You can’t lie to a loop
The intuition is simple. An agent learns from its feedback, so you cannot lie to it. A check that rewards a confident wrong answer is doing exactly that — feeding the loop a reward signal that is correlated with fluency rather than truth. The loop dutifully optimizes the signal it is given and polishes the prose. A source-anchored check gives the loop a reward correlated with grounding instead, and the loop optimizes that.
We do not say that geometry knows the truth. The verifier measures whether an answer is engaged with its source, not whether the source is right and not whether the answer is true in some absolute sense. On a benchmark built to test truthfulness rather than grounding, the same signal is near chance. Grounding and truth are different targets, and this method only addresses the first. The win is a modest one: a source-anchored verifier is a better foundation for a loop than self-critique, not an oracle.
Limitations
I would not publish a result about verification without stating where it stops.
- The asymmetry is real and intended. The anchored arm can reach the source; the self-critique arm cannot. The finding is about giving a loop an external, deterministic anchor, not about geometry outperforming self-critique on equal information.
- Grounding is not truth. SGI measures source-engagement. On a truthfulness benchmark the same signal is roughly chance (AUROC ≈ 0.48). If your failure mode is a wrong source rather than an ungrounded answer, this does not help.
- One generator, one benchmark, one encoder. The strong result is Claude Opus 4.8 on HaluEval QA with a single sentence-embedding model. I have not shown it holds across generators and domains; an early run with a different generator and configuration did not show the same gain, which is exactly why cross-generator replication is the next step rather than a footnote.
- Closed-book is a headroom setting. Forcing the model to answer from memory inflates the base error rate so a verifier has room to work. In a normal RAG pipeline where the source is already in context, the absolute numbers will be smaller — though that is also the regime where a grounding check is cheapest to add.
- Single-seed point estimates. Intervals are Wilson; averaging across seeds would tighten them further.
What to take away
“Design loops, not prompts” is right. But a loop is only as safe as the thing it verifies against, and the convenient default — the model’s own judgment — is the part most likely to fail. In this experiment self-verification did not beat doing nothing, while a deterministic, source-anchored check cut the error rate in half on the same budget.

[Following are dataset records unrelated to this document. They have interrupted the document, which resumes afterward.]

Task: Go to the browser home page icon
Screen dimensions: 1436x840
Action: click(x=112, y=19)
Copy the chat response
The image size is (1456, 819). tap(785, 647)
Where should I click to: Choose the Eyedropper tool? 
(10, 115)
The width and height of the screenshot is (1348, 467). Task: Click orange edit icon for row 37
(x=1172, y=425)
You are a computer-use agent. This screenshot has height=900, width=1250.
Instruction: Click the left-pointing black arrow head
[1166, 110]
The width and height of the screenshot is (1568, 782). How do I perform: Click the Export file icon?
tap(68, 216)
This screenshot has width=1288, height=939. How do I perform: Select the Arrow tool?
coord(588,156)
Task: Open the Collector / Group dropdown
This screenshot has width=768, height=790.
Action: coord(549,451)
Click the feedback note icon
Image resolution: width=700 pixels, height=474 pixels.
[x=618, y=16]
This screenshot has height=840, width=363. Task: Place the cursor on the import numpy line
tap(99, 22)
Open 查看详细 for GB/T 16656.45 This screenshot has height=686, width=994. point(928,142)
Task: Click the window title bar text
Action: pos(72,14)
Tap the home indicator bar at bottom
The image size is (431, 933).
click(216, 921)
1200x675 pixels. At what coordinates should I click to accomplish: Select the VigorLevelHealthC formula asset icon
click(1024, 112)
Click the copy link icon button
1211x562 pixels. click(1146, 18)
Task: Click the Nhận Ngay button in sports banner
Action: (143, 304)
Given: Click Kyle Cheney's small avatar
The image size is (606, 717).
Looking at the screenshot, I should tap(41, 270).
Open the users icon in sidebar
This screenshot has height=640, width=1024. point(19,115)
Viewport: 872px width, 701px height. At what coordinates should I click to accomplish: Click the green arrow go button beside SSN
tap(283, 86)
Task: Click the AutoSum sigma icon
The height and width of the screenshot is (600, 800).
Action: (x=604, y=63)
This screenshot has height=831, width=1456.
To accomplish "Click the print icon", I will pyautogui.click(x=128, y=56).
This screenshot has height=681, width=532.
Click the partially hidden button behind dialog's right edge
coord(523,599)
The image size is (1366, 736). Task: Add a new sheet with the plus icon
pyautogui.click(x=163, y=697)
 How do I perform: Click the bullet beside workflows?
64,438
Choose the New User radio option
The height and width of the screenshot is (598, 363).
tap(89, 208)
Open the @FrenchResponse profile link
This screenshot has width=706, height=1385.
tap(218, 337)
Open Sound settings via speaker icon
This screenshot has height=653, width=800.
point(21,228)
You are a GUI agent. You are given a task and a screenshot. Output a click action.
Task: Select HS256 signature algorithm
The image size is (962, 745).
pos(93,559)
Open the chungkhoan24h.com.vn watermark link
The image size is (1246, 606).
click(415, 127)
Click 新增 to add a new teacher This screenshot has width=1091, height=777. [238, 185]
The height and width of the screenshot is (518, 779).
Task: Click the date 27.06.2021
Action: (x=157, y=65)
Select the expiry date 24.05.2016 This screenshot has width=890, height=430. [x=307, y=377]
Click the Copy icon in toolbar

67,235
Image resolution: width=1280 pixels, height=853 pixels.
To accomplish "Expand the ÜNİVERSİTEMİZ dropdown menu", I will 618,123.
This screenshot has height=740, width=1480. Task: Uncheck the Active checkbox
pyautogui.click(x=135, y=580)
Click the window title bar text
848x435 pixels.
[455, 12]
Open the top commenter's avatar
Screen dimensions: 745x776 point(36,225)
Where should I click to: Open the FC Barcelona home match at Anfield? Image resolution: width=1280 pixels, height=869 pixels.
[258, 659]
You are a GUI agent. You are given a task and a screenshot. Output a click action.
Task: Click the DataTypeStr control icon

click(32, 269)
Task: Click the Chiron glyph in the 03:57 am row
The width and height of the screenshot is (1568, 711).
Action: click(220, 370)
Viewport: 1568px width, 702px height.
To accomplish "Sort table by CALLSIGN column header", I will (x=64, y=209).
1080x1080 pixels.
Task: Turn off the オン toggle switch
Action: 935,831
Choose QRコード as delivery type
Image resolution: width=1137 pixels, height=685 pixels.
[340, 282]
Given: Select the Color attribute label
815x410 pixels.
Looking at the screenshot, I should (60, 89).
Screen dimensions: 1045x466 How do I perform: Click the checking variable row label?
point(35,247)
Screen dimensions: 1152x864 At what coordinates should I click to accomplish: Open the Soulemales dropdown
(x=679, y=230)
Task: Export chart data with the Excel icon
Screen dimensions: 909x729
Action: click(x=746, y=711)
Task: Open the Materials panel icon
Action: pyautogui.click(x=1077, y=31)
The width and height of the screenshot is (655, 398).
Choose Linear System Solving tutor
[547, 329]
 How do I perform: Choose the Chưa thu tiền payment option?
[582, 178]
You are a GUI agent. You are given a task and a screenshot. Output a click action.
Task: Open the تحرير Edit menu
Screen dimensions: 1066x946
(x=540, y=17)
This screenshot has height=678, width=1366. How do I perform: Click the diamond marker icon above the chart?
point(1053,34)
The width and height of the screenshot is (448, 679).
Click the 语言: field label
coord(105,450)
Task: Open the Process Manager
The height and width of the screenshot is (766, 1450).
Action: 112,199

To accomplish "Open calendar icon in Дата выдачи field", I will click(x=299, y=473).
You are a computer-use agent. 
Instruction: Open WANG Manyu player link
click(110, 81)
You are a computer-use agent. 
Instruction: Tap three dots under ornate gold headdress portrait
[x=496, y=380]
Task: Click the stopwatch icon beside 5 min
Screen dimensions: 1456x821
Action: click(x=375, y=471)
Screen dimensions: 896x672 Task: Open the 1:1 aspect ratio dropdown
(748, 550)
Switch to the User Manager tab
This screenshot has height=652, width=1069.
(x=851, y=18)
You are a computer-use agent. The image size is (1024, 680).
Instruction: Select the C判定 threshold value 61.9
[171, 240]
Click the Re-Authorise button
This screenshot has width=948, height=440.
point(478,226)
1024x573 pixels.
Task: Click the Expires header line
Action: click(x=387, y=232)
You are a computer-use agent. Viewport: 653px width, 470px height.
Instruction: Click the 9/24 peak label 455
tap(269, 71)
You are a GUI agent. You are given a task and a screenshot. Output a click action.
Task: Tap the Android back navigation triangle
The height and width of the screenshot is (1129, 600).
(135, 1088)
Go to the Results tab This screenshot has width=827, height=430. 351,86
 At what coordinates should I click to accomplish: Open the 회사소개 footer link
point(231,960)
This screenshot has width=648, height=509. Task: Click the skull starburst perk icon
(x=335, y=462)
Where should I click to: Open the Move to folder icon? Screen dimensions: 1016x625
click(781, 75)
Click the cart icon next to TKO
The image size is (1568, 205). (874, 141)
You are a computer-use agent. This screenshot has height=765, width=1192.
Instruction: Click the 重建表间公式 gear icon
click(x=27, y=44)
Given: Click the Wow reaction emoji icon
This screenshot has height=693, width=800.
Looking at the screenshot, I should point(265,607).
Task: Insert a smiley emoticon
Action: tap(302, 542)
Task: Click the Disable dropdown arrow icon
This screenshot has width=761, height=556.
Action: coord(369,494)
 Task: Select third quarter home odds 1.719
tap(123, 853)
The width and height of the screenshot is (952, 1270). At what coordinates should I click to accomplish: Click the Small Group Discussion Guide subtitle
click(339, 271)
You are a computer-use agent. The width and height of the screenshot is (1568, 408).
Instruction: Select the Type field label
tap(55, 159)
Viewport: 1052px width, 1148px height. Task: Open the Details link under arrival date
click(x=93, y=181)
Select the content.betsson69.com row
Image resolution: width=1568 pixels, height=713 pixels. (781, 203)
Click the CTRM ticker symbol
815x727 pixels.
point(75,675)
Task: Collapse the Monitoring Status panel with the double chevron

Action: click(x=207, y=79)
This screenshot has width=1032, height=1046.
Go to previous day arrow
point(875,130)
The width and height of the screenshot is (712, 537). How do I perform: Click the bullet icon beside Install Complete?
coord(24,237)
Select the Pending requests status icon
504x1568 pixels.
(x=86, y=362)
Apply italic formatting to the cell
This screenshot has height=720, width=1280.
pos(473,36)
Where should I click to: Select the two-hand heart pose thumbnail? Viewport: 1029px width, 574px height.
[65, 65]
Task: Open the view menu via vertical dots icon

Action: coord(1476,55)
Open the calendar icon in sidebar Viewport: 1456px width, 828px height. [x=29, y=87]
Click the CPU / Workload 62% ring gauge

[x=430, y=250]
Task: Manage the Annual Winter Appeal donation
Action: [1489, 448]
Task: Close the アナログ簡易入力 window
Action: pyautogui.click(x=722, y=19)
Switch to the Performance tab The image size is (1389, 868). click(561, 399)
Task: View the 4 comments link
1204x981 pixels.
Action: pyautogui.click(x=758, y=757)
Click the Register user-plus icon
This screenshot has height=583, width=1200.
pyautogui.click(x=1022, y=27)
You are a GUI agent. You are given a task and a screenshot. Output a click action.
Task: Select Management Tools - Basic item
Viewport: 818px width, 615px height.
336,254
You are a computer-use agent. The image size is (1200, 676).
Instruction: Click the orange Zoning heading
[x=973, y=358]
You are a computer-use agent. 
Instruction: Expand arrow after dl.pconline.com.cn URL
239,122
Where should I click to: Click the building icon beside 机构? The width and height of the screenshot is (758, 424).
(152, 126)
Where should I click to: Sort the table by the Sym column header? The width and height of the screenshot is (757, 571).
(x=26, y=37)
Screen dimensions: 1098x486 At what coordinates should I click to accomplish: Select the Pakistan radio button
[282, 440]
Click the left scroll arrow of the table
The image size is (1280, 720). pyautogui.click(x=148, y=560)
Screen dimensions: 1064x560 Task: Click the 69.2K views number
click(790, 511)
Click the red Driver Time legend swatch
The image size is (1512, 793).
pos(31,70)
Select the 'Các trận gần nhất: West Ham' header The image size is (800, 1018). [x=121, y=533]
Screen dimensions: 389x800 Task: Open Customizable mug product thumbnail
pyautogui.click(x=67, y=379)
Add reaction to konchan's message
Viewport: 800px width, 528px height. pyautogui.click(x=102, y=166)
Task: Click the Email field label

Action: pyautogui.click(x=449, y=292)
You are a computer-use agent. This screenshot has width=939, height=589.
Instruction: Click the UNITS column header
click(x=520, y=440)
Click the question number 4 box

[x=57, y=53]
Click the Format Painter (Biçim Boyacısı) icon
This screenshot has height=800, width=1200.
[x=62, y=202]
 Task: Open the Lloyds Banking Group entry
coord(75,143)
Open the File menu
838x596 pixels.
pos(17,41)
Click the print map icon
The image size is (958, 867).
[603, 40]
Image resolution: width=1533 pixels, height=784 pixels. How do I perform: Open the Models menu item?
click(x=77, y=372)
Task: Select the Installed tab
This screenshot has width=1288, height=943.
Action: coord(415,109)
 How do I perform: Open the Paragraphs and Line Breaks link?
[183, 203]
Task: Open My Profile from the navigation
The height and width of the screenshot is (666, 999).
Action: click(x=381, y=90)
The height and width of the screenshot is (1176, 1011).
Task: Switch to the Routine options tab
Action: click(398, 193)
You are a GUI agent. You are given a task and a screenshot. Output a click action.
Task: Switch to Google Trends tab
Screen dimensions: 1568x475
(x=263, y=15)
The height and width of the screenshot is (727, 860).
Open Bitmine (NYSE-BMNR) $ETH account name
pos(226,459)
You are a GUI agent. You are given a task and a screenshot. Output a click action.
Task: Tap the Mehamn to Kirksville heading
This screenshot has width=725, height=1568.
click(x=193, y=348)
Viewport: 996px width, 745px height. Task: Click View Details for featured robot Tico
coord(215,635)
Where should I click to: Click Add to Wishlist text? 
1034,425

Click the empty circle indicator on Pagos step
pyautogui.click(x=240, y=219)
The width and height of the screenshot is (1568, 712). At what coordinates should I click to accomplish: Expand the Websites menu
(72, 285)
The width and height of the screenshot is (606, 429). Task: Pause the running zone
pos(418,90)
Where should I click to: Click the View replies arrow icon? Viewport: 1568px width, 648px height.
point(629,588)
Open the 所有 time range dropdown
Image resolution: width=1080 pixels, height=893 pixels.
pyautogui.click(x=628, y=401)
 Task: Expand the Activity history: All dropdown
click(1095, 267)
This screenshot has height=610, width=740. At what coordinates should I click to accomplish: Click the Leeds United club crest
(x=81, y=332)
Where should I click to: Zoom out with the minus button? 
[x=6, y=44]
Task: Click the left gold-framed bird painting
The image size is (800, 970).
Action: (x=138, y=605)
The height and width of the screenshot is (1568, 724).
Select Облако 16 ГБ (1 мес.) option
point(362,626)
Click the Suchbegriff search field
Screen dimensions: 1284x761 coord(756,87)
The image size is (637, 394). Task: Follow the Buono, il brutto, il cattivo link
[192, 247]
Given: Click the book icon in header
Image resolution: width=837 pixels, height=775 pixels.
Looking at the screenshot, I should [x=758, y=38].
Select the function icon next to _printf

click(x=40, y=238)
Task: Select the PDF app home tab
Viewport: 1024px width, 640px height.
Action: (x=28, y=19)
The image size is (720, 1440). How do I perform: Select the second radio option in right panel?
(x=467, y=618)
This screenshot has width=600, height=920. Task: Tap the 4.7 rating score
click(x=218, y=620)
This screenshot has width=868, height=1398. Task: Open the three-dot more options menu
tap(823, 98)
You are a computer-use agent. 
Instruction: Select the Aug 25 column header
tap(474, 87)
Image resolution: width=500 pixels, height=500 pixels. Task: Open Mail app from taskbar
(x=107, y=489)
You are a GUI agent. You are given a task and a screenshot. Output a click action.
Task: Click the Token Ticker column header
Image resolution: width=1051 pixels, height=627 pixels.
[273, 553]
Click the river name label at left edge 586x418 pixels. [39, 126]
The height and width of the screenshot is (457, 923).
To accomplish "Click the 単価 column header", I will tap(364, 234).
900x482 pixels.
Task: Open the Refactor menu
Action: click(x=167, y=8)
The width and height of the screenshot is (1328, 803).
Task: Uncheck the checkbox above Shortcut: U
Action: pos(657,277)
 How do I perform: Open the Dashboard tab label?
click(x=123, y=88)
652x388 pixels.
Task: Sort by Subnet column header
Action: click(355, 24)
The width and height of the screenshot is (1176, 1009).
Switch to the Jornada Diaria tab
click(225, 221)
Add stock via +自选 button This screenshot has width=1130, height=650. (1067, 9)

If you are building agent loops, the practical move is to point the loop’s verifier at something outside the model’s opinion: a deterministic, inspectable check against a real source. You get loops that are both more effective and more trustworthy, and you get a verdict you can log and reproduce instead of a vibe.
The verifier used here is open source, and the full notebook reproduces every number above (generator, referee keys, and a single PROVIDER switch): github.com/groundlens-dev/groundlens. Disagreement is welcome — it is deterministic, so you can check it yourself.
References
- Huang, J., Chen, X., Mishra, S., Zheng, H. S., Yu, A., Song, X., & Zhou, D. (2024, May). Large language models cannot self-correct reasoning yet. In International conference on learning representations (Vol. 2024, pp. 32808-32824).
- Kamoi, R., Zhang, Y., Zhang, N., Han, J., & Zhang, R. (2024). When can llms actually correct their own mistakes? a critical survey of self-correction of llms. Transactions of the Association for Computational Linguistics, 12, 1417-1440.
- Marín, J. (2025). Semantic grounding index: Geometric bounds on context engagement in RAG systems. arXiv preprint arXiv:2512.13771.
- Chen, K. Y., Su, F. Y., & Chiang, J. H. (2026). The Self-Correction Illusion: LLMs Correct Others but Not Themselves. arXiv preprint arXiv:2606.05976.
- Marín, J. (2026). A Geometric Taxonomy of Hallucinations in LLMs. arXiv preprint arXiv:2602.13224.